SET TASK:
Show each line of the data below that contains the string "should". The match is case-sensitive.

STORED DATA:

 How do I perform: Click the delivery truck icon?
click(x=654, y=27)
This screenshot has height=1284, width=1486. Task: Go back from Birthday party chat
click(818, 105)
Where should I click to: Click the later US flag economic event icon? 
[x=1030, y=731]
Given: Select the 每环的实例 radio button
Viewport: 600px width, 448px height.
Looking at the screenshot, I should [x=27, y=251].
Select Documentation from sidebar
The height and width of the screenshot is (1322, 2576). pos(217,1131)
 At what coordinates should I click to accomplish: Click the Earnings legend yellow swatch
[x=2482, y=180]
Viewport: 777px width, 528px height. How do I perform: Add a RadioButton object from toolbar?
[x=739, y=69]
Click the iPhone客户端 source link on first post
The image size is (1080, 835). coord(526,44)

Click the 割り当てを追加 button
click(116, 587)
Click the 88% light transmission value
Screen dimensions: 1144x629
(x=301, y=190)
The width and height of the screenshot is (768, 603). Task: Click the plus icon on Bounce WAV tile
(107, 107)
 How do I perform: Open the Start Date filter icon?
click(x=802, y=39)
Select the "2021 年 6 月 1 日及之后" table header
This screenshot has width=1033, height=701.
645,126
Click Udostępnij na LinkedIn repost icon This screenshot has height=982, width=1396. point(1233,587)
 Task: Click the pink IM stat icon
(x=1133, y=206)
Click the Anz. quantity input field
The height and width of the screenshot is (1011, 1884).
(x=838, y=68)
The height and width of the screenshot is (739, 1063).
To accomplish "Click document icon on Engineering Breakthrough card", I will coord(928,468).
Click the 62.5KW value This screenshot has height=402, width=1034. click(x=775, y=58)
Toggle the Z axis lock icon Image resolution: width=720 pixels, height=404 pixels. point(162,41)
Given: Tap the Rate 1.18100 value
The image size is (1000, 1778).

SOLUTION:
Where should I click to: Click the later US flag economic event icon? 
Looking at the screenshot, I should [x=27, y=251].
 At what coordinates should I click to accomplish: Click the Earnings legend yellow swatch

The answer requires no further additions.